The validation cohort for validation of the screened indicators
The validation cohort consisted of 382 patients with liver pathology data, including 171 HCC patients. The median age was 56 (48, 64). The number of males and female was 307 and 75, respectively. Among the 171 HCC patients, 124 underwent surgical resection. These patients were categorized into the CHB group (55 patients with HCC and 50 without), the Child‒Pugh A hepatitis B cirrhosis group (56 patients with HCC and 91 without), and the Child‒Pugh B&C hepatitis B cirrhosis group (60 patients with HCC and 70 without).
The staging of HCC
This study adopted the China liver cancer (CNLC) staging system. The CNLC staging system is divided into stages Ia, Ib, IIa, IIb, IIIa, IIIb, and IV. The recommended treatment for patients with CNLC stages Ia, Ib, and IIa HCC and enough liver function reserve is surgical resection18. Among the 358 HCC patients in the study, there were 191 patients with CNLC stages Ia or Ib, 51 patients with CNLC stage IIa, 38 with CNLC stage IIb, 41 with CNLC stage IIIa, 18 with CNLC stage IIIb, and 19 with CNLC stage IV. Approximately 70% of patients belong to the early to middle stage of HCC.
Statistical analysis
SPSS 26.0 statistical software was used for data analysis and processing, and P < 0.05 indicated that the results were significantly different.
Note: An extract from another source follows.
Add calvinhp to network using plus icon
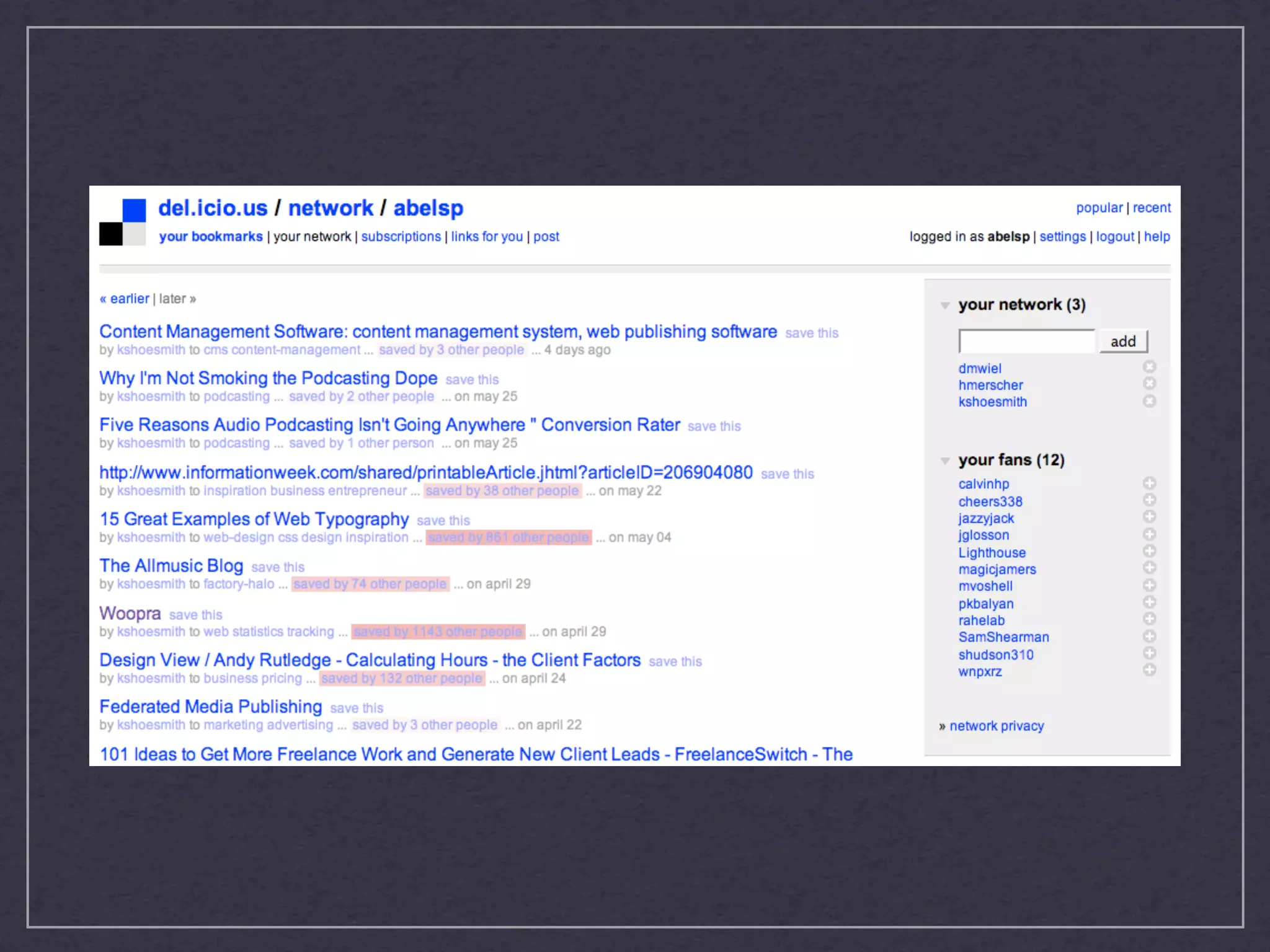The image size is (1270, 952). tap(1149, 483)
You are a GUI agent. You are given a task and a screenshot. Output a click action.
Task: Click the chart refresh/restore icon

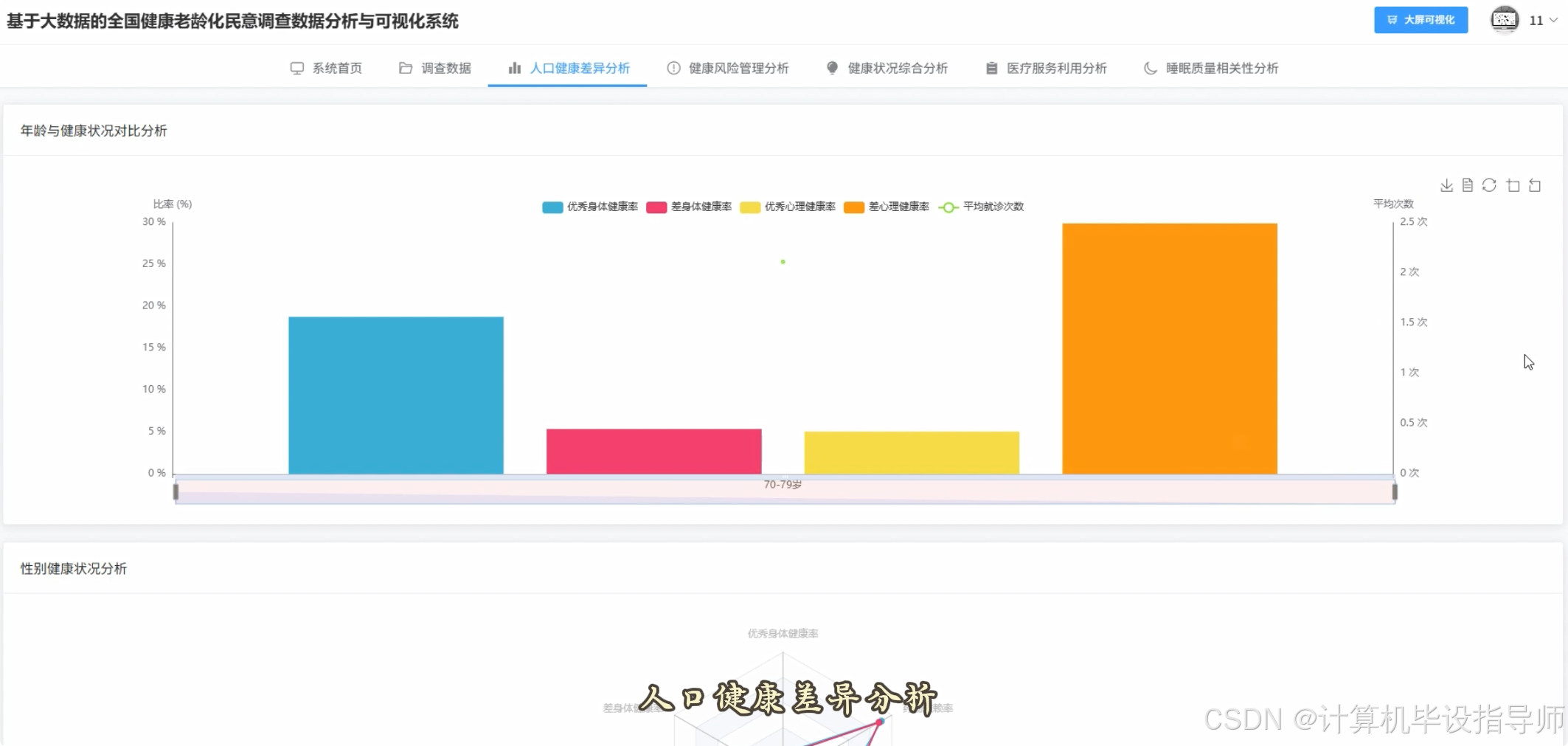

The chi-square test was used to analyze the level of concordance between patients with and without HCC in each group, and the Kolmogorov‒Smirnov test was used to assess the normality of the measurement data. The measurement data in this study exhibited a non‒normal distribution; thus, the median and quartiles were used to describe the non‒normally distributed data. The constituent ratio was used to describe the count variable, and statistical charts were drawn. The Mann‒Whitney U test was used to compare the measurement data of patients with and without HCC within each group. The Pearson chi-square test was used to analyze the differences in classification data across groups. After identifying indicators with statistically significant results from the univariate analysis, a collinearity analysis was carried out and combined with references to exclude the mutual influence of individual variables. These refined variables were subsequently included in a multivariate analysis. Binary logistic regression was used to analyze the relationships between the levels of pertinent indicators and clinical variables in patients with HCC. The receiver operating characteristic (ROC) curve was generated for diagnostic combinations of multiple indicators, and the area under the curve (AUC) was calculated. Using liver pathology as the gold standard, the consistency between the screened indicators and liver pathology for HCC diagnosis was analyzed with Cohen’s kappa.